Mr. Burnett put his head down by the cat's head and talked into its ear. "Roll over!"
The car stuck its paw right into his goatee.
"I think this cat wants something to eat," he said.
With that, he got back into his chair. Millie went over and sat on his knee.
"Where'd ya get tha cute little goaty?" she asked.
"Pardon me," I said, "I'm going to get a drink of water."
I went in and sat in the breakfast nook and looked down at the flower designs on the table. I tried to scratch them off with a fingernail. It was hard enough to share Millie's love with the cheese salesman and the welder. Millie with the figure right down to the hips. Damn, damn.

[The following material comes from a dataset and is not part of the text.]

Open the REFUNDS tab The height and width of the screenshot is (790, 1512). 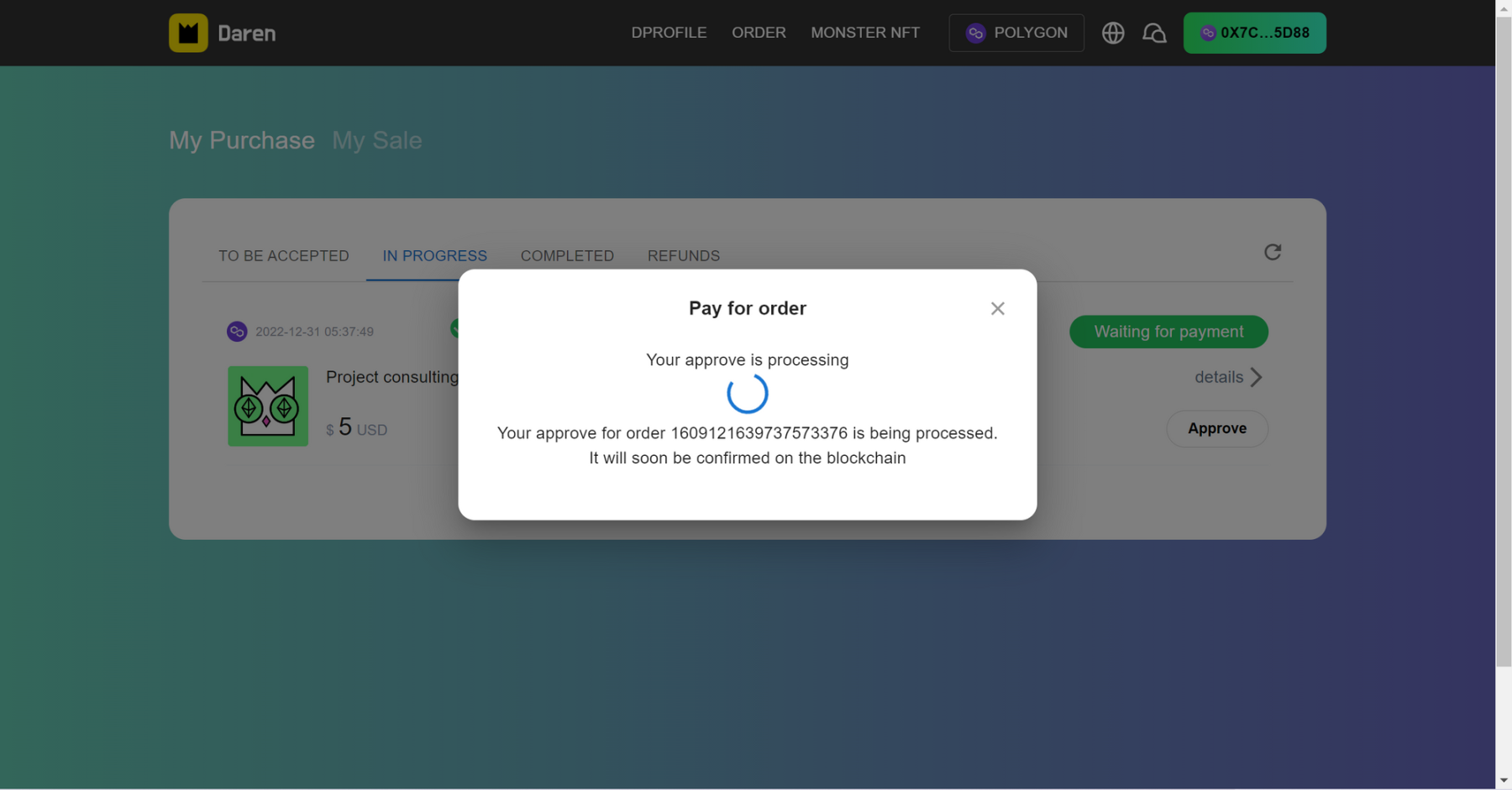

I kept sitting there and after a while I took my rejection slip out of my pocket and read it again. The places where the slip was folded were beginning to get brown with dirt and torn. I would have to stop looking at it and put it between book pages like a pressed rose.
I began to think about what it said. I always had that trouble. In college, even, I was drawn to the fuzzy blackness. The short story instructress took me to dinner and a show one night and lectured to me on the beauties of life. I had given her a story I had written in which I, as the main character, had gone down to the beach at night on the sand and began meditating on the meaning in Christ, on the meaning in death, on the meaning and fullness and rhythm in all things. Then in the middle of my meditations, along walks a bleary-eyed tramp kicking sand in my face. I talk to him, buy him a bottle and we drink. We get sick. Afterward we go to a house of ill-fame.
After the dinner, the short story instructress opened her purse and brought forth the story of the beach. She opened it up about halfway down, to the entrance of the bleary-eyed tramp and the exit of meaning in Christ.
"Up to here," she said, "up to here, this was very good, in fact, beautiful." Then she glared up at me with that glare that only the artistically intelligent who have somehow fallen into money and position can have. "But pardon me, pardon me very much," she tapped at the bottom half of my story, "just what the hell is this stuff doing in here?"
I COULDN'T stay away any longer. I got up and walked into the front room.
Millie was all wrapped around him and peering down into his upward eye. He looked like a fish on ice.
Millie must have thought I wanted to talk to him about publishing procedures.
"Pardon me, I have to comb my hair," she said and left the room.
"Nice girl, isn't she, Mr. Burnett?" I asked.
He pulled himself back into shape and straightened his tie. "Pardon me," he said, "why do you keep calling me 'Mr. Burnett'?"
"Well, aren't you?"
"I'm Hoffman. Joseph Hoffman. I'm from the Curtis Life Insurance Company. I came in response to your postcard."
"But I didn't send a postcard."
"We received one from you."
"I never sent any."
"Aren't you Andrew Spickwich?"
"Who?"
"Spickwich. Andrew Spickwich, 3631 Taylor Street."
Millie came back and wound herself around Joseph Hoffman. I didn't have the heart to tell her.
I closed the door very softly and went down the steps and out into the street. I walked part way down the block and then I saw the lights go out.
I ran like hell toward mv room hoping that there would be some wine left in that huge jug on the table. I didn't think I'd be that lucky, though, because I am too much a saga of a certain type of person: fuzzy blackness, impractical meditations and repressed desires.